What are Yams?
It’s amazing how one little thing such as a yam holds a powerhouse of nutrition. Yams are low in calories (just more than 100 calories per medium sweet potato) and a great source of dietary fiber, Vitamin B3, Vitamin C, carotenoids and potassium. It’s really become a mythical creature gone the way of the unicorn, you hear about them but few have actually seen one. Here’s the difference between Yams and Sweet Potatoes from the folks at Moving Box Studios. (Yes, Bruce’s Yams are actually sweet potatoes! I know it’s confusing but we call them yams.)
They are tasty, healthy and cost effective foods that I eat breakfast, lunch or dinner and can be used for baking cookies or cupcakes. Even working on a “Destructo Roll” for a sushi place, a tempura yam roll with a spicy kick! Delicious! Everyday I set out to educate people on my favorite food since alot of us are now out of work and this is a cheap, healthy food that can be used in TONS of ways. The yam in the meantime has become sort of a encompassing object of everything that Miss Destructo is about. It’s just like me, different, sometimes misunderstood and colorful. Also just like me a little yam holds more potential inside of it than most can see from it’s simple country background. I guess I yam what I yam.
Will Work For Yams
Recently the yam craze has hit Twitter since I mention my love for yams and I find myself answering questions about them almost all day long. People have been saying “You know, I was at the store today and I thought of you when I saw the yams” so I thought, well, if I am that associated with yams might as well have a brand behind it. Since Bruce’s Yams are always my choice I thought I would ask a few people to help me write Bruce’s Yams to see if they wanted me to help them create more of a presence on the web. Because remember, I work for yams. Might as well, REALLY work for yams.
The can of yams has been opened.
Anyways, what I thought would be just a few close friends became a massive letter writing campaign to Bruce’s, out of the bunch my favorite was from Author, Actor and Fellow Blogger Brian Spaeth who wrote this Yam Manifesto to Bruce’s Yams. His whole yam-mission is here at this blog “Brian’s Thought About Airplanes” … (the actual full length version was two printed pages)
Miss Destructo loves yams, and thus it is why I write you this day of yore. Perhaps it is in our darkest hours, sirs, when the light may shine brightest? Perhaps the tempest of prophesy is upon us? To quote from Hamlet, if I may, sirs, and please excuse what mayhap, sirs, be construed as hyperbole:
“NAY, FATHER! NAY! NAY! NAY! WHAT DOST THOU DO!? NAY!” The message then, sirs, is clear. Allow me to establish a quagmiric layout of procedural tempest with which one may assuage the binary methodologies, sirs, with which Miss Destructo may benefit your multi-state conglomorate of food supply business doings, sirs:
1) A three-pronged attack of social media, sirs, encompassing the following, including, but not limited to, sirs, the aforementioned Twitter, the venue by which I became associated with Miss Destructo in no less than three mannerisms. Tempest, again – you see this now, I assume.
2) Tempestual matters of this sort as shall be discussed, sirs, related to what we in the industry refer to as “Facebook Tempest” or “The Facebook Tempest”. A redux will perhaps be necessary, sirs, in the event of quakes of thine earth. Hurricanes known to be traditionally more dangerous amongst the smaller of the human race. Height, being an unqualified advantage in times of peril and yore.
3) Singular interactive and holographic marketing techniques to the consumer, wherein and whereby the tempest become the customer, and yet, sirs, the product. Still the tempest. And so, thereby and furthermore, is purchased.
EVERYONE FEELS SPECIAL ABOUT THE YAMS.
4) Youth of Merica of missing A – it goes at the start. They shun them! The products, for in exchange of lollipops. Give them their yams! She will say from the roof and mountaintops. Alternating same, sirs, on Tuesday or yore.

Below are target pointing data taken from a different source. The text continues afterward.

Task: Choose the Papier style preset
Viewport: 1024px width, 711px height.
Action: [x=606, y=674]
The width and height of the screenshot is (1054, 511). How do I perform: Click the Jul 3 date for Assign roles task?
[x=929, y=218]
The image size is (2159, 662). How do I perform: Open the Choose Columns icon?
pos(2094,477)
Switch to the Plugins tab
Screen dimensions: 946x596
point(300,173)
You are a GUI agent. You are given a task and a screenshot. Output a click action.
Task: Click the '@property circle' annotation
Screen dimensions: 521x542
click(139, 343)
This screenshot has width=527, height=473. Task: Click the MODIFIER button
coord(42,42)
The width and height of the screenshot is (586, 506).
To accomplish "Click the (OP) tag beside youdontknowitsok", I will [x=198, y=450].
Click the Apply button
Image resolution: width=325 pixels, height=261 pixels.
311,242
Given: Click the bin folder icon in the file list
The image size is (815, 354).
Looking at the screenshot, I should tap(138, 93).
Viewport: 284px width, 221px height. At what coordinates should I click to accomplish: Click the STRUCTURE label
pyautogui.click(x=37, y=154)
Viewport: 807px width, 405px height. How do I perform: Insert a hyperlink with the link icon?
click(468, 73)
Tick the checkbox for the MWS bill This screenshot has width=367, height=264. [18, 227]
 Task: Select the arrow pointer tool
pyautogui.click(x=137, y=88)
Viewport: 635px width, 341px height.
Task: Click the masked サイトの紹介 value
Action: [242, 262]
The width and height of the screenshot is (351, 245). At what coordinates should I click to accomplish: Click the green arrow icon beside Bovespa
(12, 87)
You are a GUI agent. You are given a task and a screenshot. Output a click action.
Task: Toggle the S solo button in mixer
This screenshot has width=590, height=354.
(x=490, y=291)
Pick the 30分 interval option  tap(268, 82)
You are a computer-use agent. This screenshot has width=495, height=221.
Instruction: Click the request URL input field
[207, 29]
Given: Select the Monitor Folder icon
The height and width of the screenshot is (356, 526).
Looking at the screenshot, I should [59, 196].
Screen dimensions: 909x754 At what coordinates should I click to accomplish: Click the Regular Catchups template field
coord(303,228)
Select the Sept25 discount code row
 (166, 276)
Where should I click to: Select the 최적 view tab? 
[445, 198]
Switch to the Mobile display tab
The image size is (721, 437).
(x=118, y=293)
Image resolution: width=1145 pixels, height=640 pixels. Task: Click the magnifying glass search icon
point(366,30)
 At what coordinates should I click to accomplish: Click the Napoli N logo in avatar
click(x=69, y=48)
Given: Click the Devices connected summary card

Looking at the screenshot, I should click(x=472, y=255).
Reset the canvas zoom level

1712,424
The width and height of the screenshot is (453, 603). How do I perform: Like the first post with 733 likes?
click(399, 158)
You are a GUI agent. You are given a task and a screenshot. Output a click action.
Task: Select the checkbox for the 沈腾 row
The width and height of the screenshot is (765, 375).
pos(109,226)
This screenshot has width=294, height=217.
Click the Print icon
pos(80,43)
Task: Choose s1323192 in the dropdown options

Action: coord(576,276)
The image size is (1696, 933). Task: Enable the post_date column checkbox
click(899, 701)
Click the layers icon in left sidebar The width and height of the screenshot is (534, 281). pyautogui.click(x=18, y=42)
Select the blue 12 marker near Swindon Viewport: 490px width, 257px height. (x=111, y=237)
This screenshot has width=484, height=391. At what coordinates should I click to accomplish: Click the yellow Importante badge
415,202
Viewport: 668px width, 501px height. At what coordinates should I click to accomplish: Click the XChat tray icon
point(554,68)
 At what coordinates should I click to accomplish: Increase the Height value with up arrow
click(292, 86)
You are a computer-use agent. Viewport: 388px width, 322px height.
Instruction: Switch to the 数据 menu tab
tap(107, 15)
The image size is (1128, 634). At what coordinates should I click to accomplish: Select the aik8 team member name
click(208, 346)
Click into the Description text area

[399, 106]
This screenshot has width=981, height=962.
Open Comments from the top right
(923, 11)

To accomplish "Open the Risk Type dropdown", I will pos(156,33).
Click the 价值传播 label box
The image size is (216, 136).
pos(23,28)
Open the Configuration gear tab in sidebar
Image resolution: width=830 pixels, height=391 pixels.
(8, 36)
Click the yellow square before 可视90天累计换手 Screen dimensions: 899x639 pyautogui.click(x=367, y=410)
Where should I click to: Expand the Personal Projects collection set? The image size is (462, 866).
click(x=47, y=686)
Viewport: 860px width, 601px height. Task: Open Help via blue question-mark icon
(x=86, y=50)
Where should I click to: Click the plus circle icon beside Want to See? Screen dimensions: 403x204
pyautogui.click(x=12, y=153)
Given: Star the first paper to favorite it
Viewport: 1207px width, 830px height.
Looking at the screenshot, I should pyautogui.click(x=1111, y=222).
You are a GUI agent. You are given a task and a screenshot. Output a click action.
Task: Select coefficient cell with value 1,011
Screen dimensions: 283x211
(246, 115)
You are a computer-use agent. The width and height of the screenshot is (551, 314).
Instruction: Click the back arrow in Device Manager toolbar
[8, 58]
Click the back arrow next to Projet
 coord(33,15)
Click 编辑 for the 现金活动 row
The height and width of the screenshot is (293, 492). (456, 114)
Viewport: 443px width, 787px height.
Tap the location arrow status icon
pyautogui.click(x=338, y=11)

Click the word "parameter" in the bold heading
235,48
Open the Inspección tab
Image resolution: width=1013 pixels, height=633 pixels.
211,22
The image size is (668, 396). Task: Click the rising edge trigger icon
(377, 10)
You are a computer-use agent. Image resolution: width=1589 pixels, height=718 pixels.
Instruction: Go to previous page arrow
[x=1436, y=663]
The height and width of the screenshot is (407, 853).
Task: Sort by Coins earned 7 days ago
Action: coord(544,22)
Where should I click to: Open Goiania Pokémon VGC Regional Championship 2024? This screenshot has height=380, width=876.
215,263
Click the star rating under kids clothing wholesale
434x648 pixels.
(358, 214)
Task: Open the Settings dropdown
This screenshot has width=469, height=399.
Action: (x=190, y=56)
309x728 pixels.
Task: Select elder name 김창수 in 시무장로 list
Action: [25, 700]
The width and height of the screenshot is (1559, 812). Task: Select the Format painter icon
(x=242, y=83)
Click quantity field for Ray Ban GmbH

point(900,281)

Thereby and of above, sirs, shall revenue and viral marketing direct via social means, thus the tempest merchant of revenue is amplified. ROI – high.
BIG CASH MONEY THERE’S THAT INTERNET CHEDDAR.
See there! Tally-ho! The love demonstrated and the love forecast, broadcast, sirs! Like sands through the hourglass! She is your salvation. The Alpha and the Omega of thine own being. And of commerce. I am available as consultation on methodologies by which it is best to acquire the services of Miss Destructo, as whereby, sirs, should it be deemed necessary. In demand is what it is they say of this tempest of a female marketer.
Word up is right. I was completely flabbergasted at the outpouring of awesomeness that Brian and many other very special twitter people and Deviants wrote. Completely amazing that people worldwide reached out and told Bruce’s of my love for their product. I can only imagine what the people at Bruce’s yams think about this. Tres Cool! Does anyone else have their letters to share???
Cause I’m your lady and you are my yam.